§ WORK TO DO
Can you return, word for word, the lines starting at the one that contains "Screen dimensions: 1389x868" and ending at the one that contains "(x=41, y=675)", with both of those included and the pictures left out?

§ EXTRACTED RECORDS
◆ ◆ ◆ ◆ ◆
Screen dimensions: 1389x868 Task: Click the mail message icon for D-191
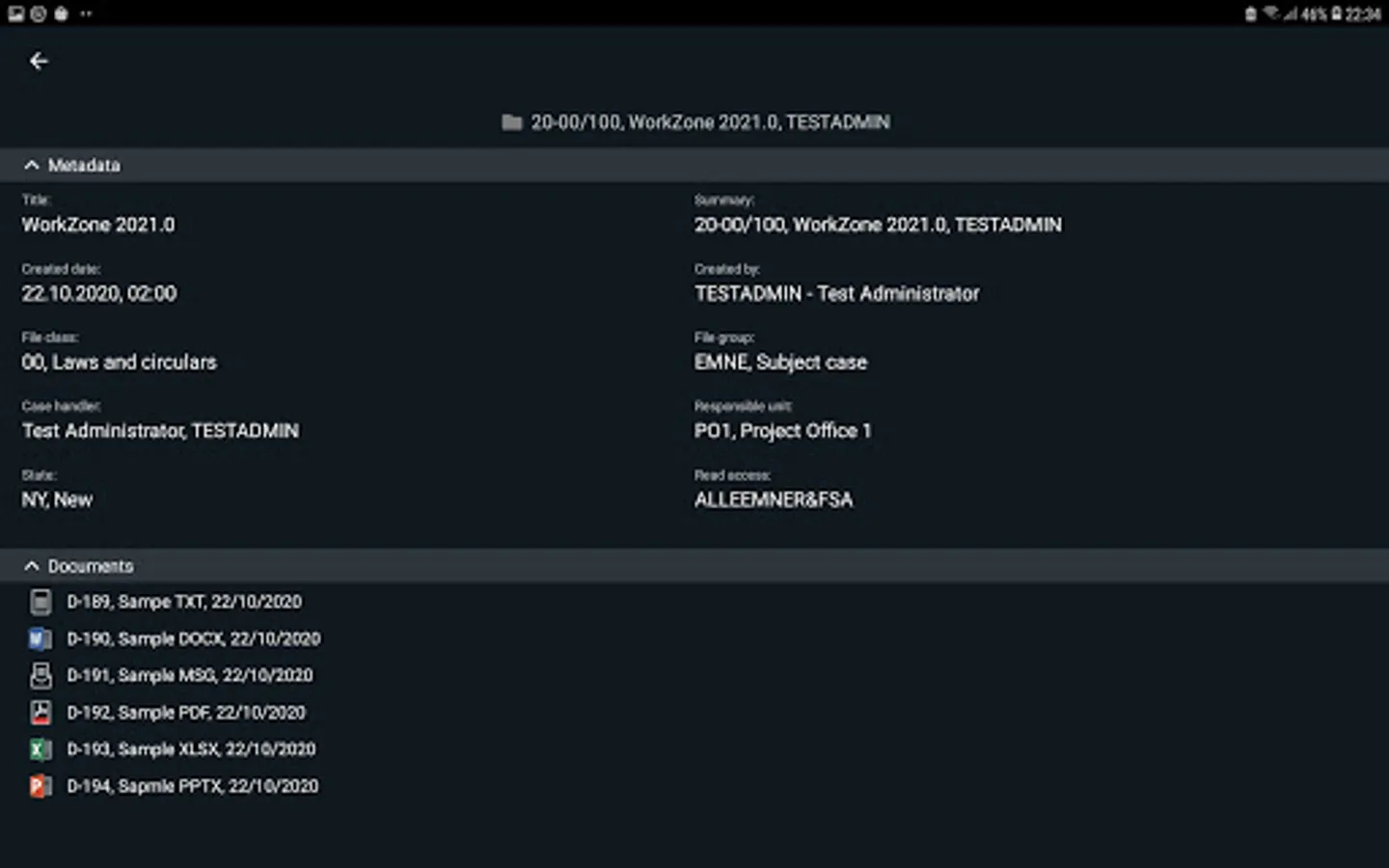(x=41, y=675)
◆ ◆ ◆ ◆ ◆
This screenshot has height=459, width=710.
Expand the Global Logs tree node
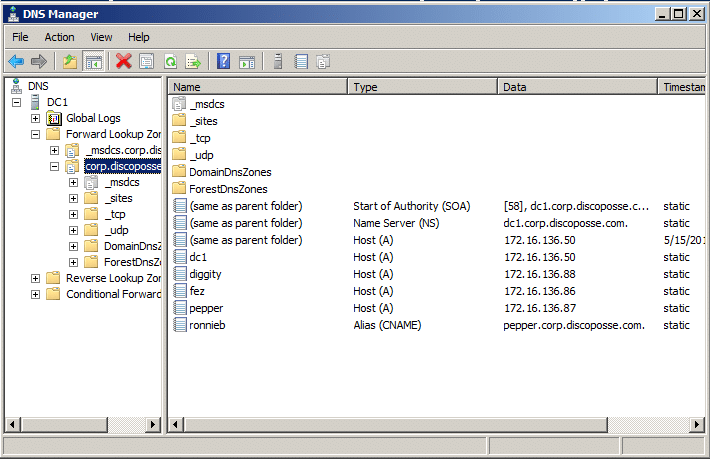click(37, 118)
◆ ◆ ◆ ◆ ◆
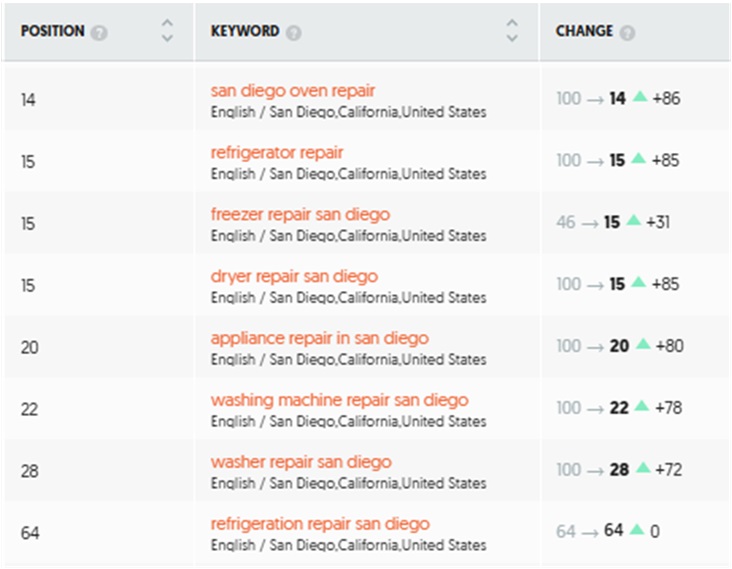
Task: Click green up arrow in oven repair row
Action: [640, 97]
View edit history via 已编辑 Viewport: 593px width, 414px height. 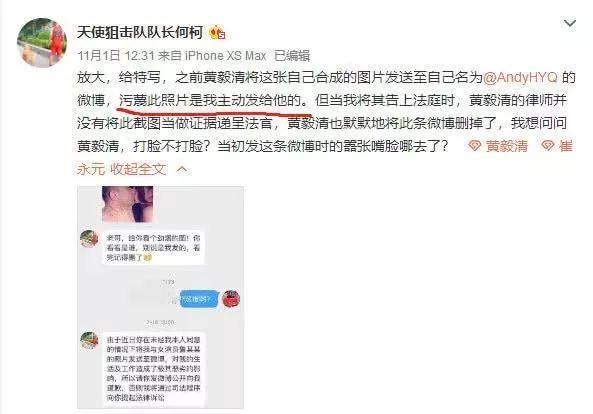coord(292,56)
◆ ◆ ◆ ◆ ◆
§ TASK SOLUTION
Screen dimensions: 1389x868 Task: Click the mail message icon for D-191
(x=41, y=675)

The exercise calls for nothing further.